- Try it -
Output only the lines of the entries that follow, starting at the one with "[Email Post] (38, 1685)" and running down to the one with "Chocolate (272, 880)", both included and unchanged.

Recorded data:
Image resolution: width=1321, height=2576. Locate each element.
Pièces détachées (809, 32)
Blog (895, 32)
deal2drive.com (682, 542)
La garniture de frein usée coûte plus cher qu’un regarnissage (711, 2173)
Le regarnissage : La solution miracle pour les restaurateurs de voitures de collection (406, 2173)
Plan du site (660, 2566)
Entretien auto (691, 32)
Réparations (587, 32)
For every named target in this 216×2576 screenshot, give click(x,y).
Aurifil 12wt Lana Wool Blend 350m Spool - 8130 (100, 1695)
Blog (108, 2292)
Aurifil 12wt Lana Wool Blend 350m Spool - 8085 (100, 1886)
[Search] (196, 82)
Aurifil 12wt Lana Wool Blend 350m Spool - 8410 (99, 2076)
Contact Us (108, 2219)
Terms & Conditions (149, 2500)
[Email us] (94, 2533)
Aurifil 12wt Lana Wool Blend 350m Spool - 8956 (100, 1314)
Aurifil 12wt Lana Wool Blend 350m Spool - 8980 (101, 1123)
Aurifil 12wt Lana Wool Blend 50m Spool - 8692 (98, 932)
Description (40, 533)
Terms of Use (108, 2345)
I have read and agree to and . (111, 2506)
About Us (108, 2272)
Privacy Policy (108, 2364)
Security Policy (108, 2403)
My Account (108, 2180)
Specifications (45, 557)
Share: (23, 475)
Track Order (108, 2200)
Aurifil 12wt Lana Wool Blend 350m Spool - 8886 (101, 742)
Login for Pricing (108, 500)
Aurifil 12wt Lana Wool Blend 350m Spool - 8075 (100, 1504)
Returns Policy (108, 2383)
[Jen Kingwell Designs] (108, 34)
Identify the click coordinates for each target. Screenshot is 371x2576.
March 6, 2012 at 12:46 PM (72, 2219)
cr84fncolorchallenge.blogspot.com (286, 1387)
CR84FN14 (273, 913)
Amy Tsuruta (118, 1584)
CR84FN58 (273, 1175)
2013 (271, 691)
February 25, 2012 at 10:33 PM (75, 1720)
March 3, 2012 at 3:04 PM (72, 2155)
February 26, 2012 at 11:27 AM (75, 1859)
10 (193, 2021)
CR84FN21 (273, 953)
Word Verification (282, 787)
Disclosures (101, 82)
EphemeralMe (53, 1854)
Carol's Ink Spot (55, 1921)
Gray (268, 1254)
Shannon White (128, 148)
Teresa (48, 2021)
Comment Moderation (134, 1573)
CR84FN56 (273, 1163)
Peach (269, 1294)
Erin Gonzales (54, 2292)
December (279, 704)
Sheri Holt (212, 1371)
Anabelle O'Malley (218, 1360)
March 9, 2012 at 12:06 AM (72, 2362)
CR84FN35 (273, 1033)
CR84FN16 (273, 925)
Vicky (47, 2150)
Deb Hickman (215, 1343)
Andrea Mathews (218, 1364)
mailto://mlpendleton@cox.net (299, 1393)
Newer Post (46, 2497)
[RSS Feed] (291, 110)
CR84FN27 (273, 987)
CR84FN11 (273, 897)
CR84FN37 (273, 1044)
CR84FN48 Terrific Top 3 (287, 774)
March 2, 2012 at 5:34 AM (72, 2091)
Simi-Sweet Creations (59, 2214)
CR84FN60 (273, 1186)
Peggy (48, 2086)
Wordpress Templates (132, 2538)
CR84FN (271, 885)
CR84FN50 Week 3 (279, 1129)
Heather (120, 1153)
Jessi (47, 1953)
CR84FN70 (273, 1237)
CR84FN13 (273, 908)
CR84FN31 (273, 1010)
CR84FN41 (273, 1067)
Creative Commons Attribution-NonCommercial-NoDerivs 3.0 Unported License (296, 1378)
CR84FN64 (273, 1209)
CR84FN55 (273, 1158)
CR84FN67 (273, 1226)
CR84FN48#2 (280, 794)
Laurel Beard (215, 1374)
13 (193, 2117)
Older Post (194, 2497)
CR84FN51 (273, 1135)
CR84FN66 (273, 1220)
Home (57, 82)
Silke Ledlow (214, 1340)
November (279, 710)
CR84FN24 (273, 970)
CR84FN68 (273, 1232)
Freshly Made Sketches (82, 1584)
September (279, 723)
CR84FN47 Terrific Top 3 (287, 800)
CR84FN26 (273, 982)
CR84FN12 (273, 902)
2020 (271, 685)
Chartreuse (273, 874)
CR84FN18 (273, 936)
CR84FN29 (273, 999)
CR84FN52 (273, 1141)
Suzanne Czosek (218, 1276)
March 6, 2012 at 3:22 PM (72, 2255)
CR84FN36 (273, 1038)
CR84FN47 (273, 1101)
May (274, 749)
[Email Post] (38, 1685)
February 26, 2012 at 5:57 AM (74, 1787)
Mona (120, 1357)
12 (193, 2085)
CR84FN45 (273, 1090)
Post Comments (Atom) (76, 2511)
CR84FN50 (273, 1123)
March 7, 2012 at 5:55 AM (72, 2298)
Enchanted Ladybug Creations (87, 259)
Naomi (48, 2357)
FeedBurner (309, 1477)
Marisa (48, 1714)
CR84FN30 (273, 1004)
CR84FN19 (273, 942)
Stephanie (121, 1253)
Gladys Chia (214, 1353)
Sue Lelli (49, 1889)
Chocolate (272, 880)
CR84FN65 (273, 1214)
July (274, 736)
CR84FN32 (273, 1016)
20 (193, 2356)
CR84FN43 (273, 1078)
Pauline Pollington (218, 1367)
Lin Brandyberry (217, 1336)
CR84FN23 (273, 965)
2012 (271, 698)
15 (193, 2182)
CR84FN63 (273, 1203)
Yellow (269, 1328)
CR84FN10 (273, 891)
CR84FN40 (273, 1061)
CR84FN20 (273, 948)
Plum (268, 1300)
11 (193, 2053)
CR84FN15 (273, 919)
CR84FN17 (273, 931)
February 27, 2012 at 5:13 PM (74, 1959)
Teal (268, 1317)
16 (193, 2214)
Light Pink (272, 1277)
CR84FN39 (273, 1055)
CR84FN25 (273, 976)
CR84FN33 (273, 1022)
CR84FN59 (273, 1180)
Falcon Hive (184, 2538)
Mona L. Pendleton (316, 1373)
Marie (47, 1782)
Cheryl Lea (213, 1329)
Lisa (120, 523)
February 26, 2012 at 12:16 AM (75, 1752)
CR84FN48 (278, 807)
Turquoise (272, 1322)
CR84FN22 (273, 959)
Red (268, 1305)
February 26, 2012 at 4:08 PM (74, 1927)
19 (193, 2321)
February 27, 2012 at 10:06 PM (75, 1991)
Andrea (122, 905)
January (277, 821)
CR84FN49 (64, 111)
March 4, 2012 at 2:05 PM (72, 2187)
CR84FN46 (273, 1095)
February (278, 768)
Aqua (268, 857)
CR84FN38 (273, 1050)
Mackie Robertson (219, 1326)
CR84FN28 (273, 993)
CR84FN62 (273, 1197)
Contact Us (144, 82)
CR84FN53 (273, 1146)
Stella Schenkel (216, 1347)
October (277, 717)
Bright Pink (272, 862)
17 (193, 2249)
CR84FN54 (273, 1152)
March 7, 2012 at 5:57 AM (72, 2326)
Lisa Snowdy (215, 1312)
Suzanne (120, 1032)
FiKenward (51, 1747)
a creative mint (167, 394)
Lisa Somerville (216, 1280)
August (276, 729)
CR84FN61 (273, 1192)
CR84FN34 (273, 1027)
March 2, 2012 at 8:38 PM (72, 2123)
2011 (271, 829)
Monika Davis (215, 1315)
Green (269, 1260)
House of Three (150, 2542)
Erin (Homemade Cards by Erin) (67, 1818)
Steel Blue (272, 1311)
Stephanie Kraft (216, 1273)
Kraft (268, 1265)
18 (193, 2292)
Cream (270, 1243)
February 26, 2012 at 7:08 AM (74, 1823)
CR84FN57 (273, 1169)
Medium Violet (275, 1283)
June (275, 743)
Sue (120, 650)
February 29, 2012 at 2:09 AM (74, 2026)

- Response to this exercise -
[Email Post] (38, 1685)
February 26, 2012 at 5:57 AM (74, 1787)
Mona (120, 1357)
12 (193, 2085)
CR84FN45 (273, 1090)
Post Comments (Atom) (76, 2511)
CR84FN50 (273, 1123)
March 7, 2012 at 5:55 AM (72, 2298)
Enchanted Ladybug Creations (87, 259)
Naomi (48, 2357)
FeedBurner (309, 1477)
Marisa (48, 1714)
CR84FN30 (273, 1004)
CR84FN19 (273, 942)
Stephanie (121, 1253)
Gladys Chia (214, 1353)
Sue Lelli (49, 1889)
Chocolate (272, 880)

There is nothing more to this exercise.